A rectangular box has a volume of 16 cm^3 and has a square base. Find the dimensions of the box which minimize the surface area of the box.

This is a classic optimization problem. Let's break it down step by step.

Step 1: Define Variables

Let 'x' be the length of a side of the base of the box. Let 'h' represent the height of the box. Since it has a square base, the box has dimensions x × x × h.

Step 2: Volume Constraint

Optimization problems in Calculus often have a constraint. In this problem, we are told that the volume of the box must be 16 cm³. Let's write this formally with an equation, where 'V' is the volume of the box, and solve for 'h'. The volume of a rectangular prism is the product of its length, width, and height.

V = x * x * h

V = x²h

16 = x²h

h = 16 / x²

Step 3: Surface Area Function

Let's write a function that represents the surface area of the box. To calculate the surface area, we need the area of all sides of the box. Since it has a square base, the top and bottom faces will be x × x in area. The four remaining sides of the box will be x × h in area. Here is the surface area 'S' as a function of x and h.

S = 2(x * x) + 4(x * h)

S = 2x² + 4xh

Let's substitute the result from step 2 into this equation so that our surface area is only a function of 'x'.

S(x) = 2x² + 4x(16 / x²)

S(x) = 2x² + 64 / x

Step 4: Optimization

Now that we have a function for the surface area of the constrained box, we can optimize it. To do this, we will take the derivative of S(x) and set it equal to zero. This works because S'(x) = 0 represents the location of potential minimums and maximums, also known as local extrema. Let's use the power rule and set it equal to zero.

S'(x) = 4x - 64 / x²

S'(x) = 0

4x - 64 / x² = 0

4x = 64 / x²

4x³ = 64

x³ = 16

x = ∛(16)

Step 5: Confirmation of Relative Minimum/Maximum

We can use one of two tests to determine if x = ∛(16) is a relative minimum or a relative maximum. Only one is necessary. Let's do the First Derivative Test.

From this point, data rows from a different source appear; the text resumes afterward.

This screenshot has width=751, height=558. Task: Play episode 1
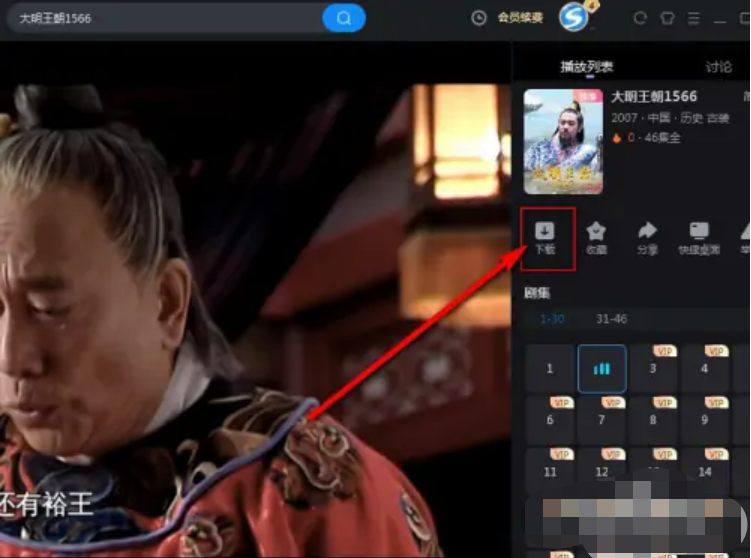[550, 369]
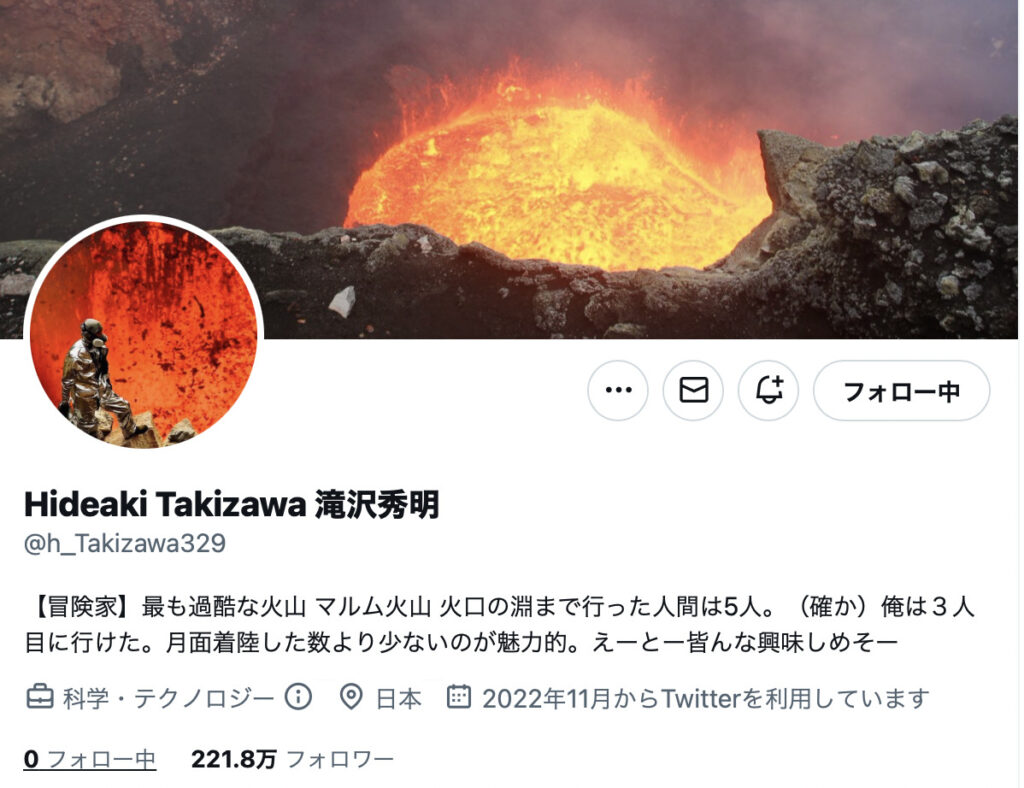This screenshot has width=1024, height=788.
Task: Toggle the notification bell for this account
Action: coord(769,390)
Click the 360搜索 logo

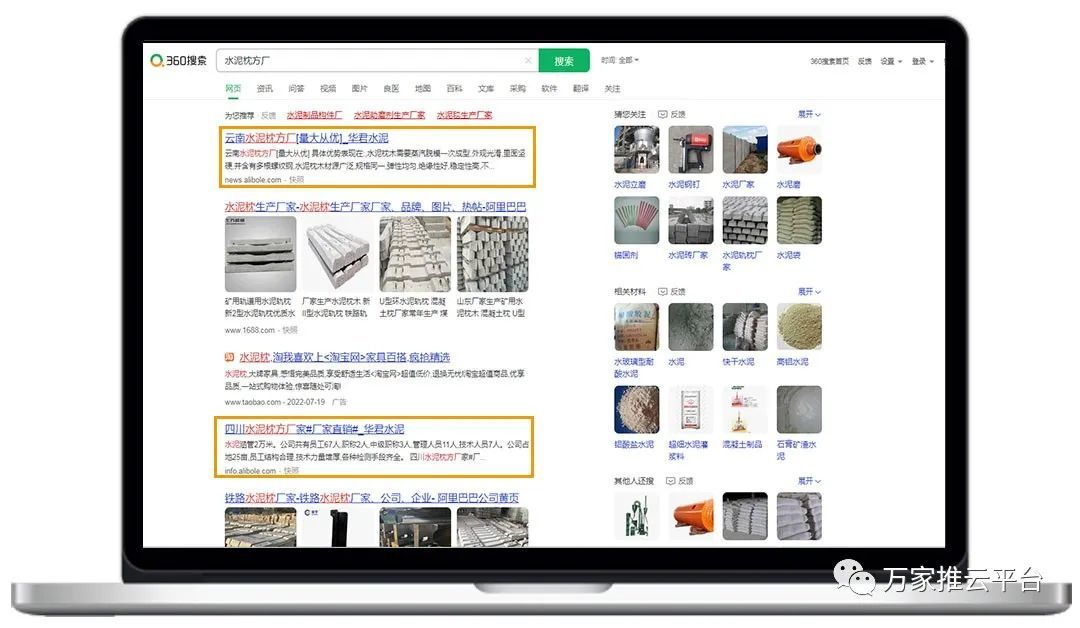click(x=179, y=61)
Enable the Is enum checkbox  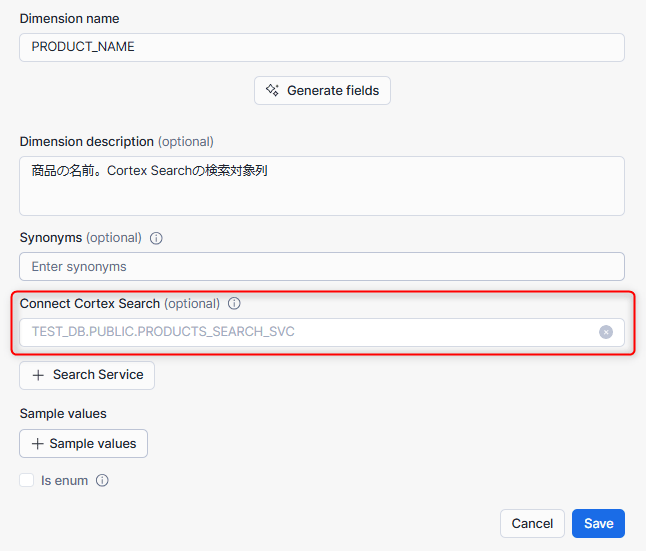27,480

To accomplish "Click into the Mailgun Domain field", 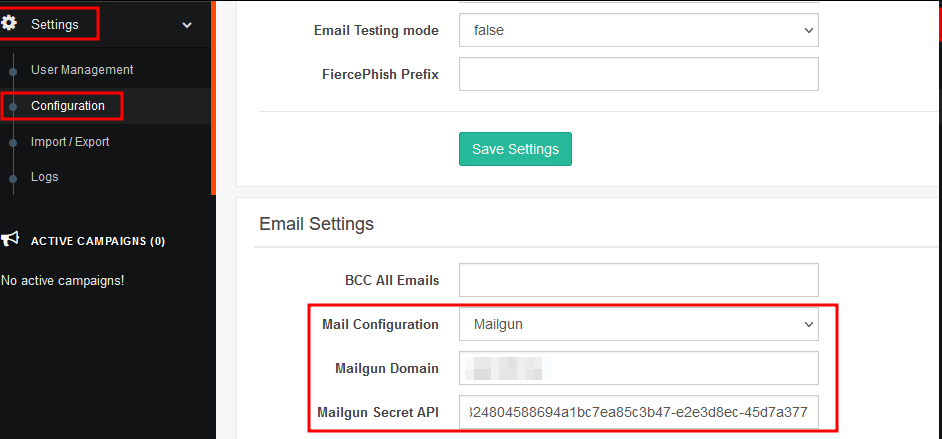I will pos(638,368).
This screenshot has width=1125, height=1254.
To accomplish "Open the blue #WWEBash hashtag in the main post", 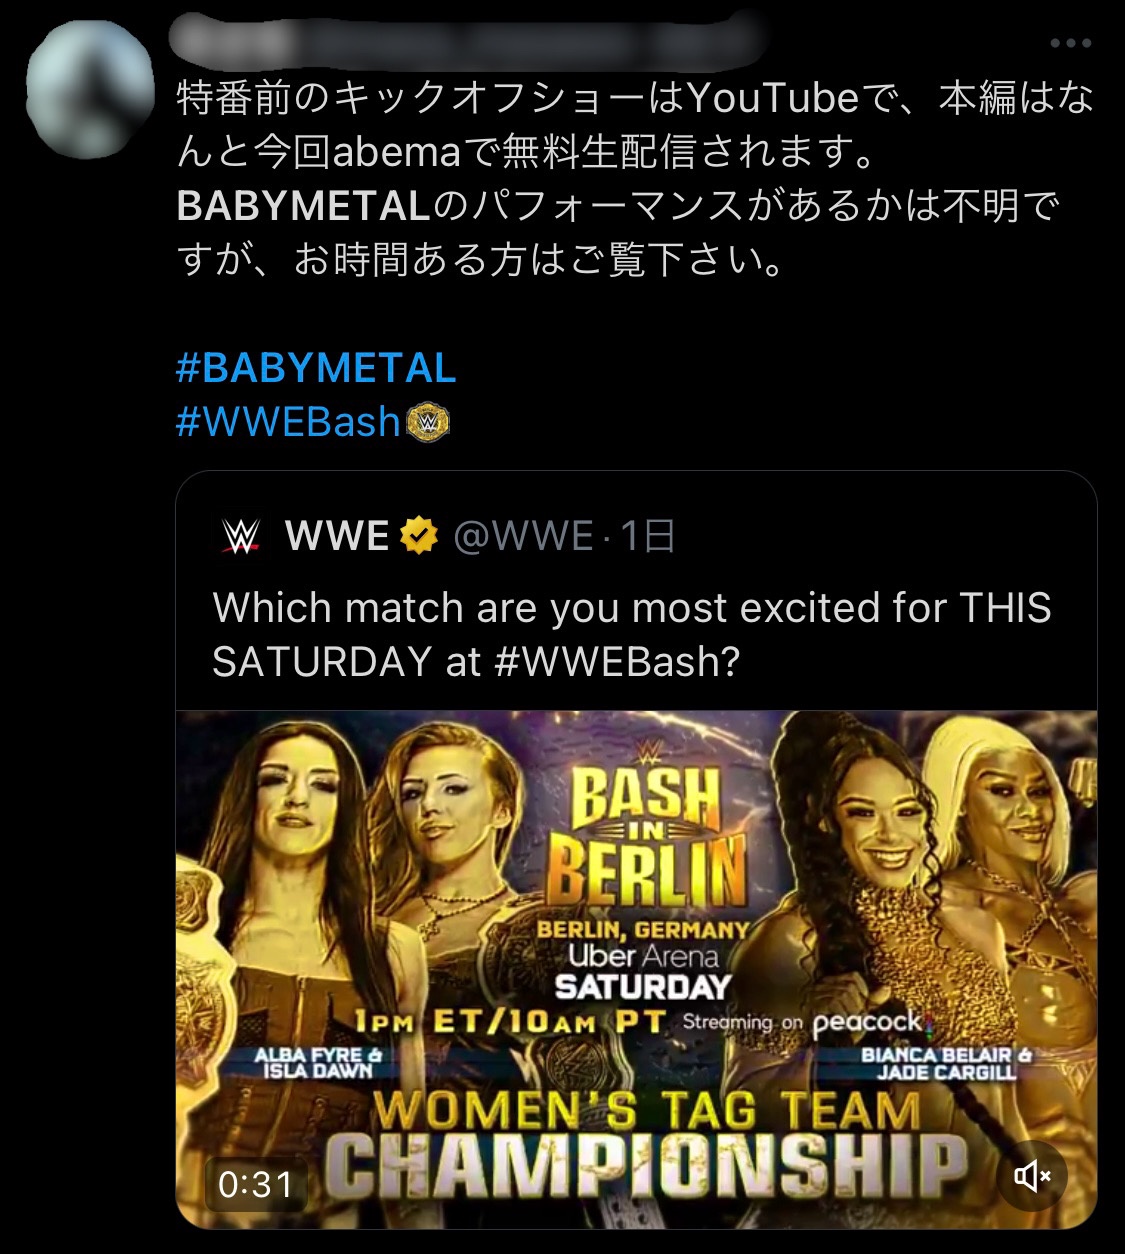I will tap(288, 423).
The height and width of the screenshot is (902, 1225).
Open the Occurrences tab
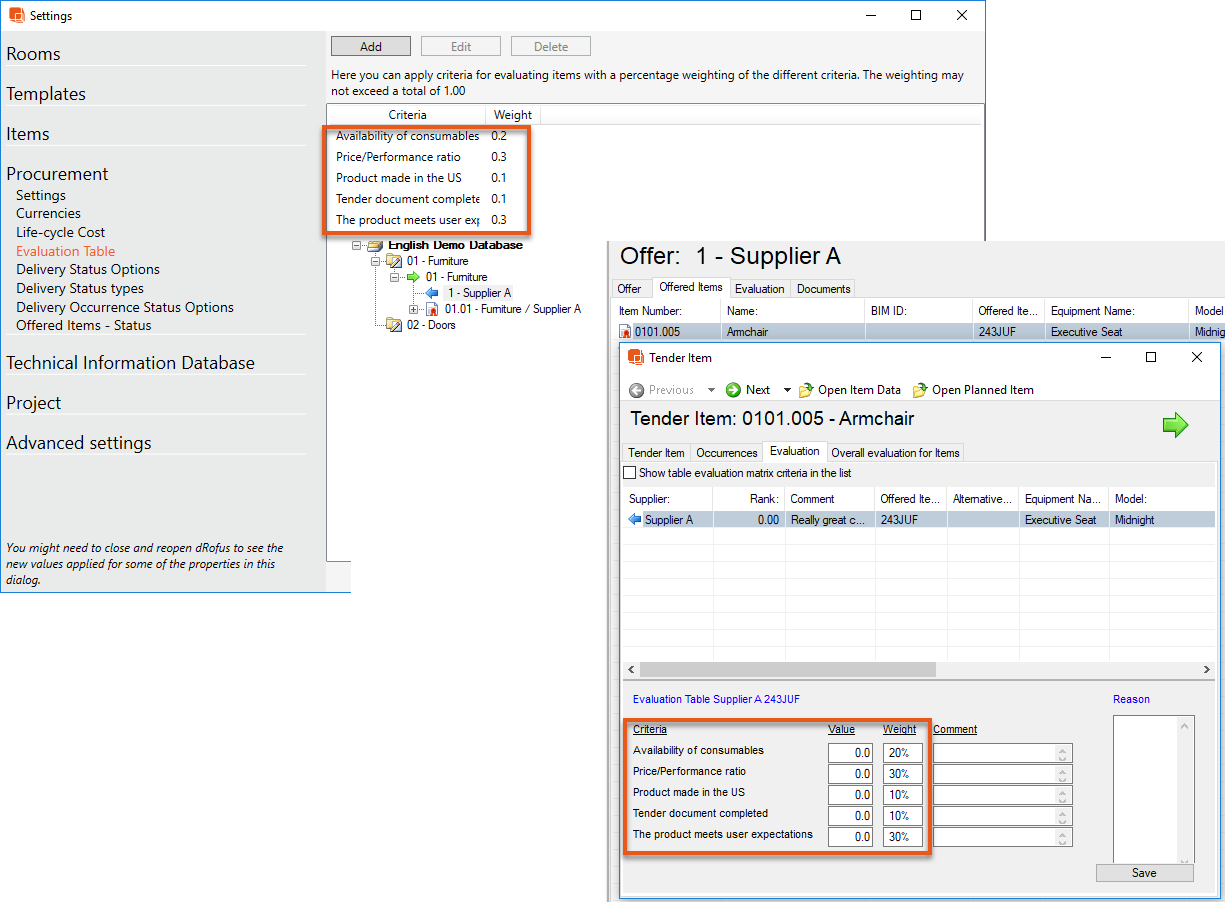coord(726,453)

Let's create a sign chart for S'(x). For values of x less than x = ∛(16), such as x = 1, S'(x) is negative. For values of x greater than x = ∛(16), such as x = 4, S'(x) is positive.

S'(1) = 4(1) - 64 / (1)² = 4 - 64 = -60

S'(4) = 4(4) - 64 / (4)² = 16 - 4 = 12

Therefore, the sign of the derivative switches from negative to positive over the critical point, x = ∛(16). This indicates that the critical point at x = ∛(16) is the location of a relative minimum.

We could also use the Second Derivative Test. Taking the second derivative of the surface area function, we get this.

S''(x) = 4 + 128 / x³

Remember that 'x' represents the base side length. That means that x must be greater than zero. Analyzing S''(x), we can see that it will also only be greater than zero. This means that S(x) is concave up. This also indicates that the critical point at x = ∛(16) is the location of a relative minimum.

Step 6: Answering the Problem

Now that we know that the surface area is minimized when x = ∛(16), we need to calculate all of its dimensions. Let's start with 'h'. From step 2, we found a relationship between 'h' and 'x'.

h = 16 / x²

h = 16 / (∛(16))²

h = ∛(16)

The optimal dimensions of a box with volume 16 cm³ that minimize surface area are approximately 2.52 cm × 2.52 cm × 2.52 cm.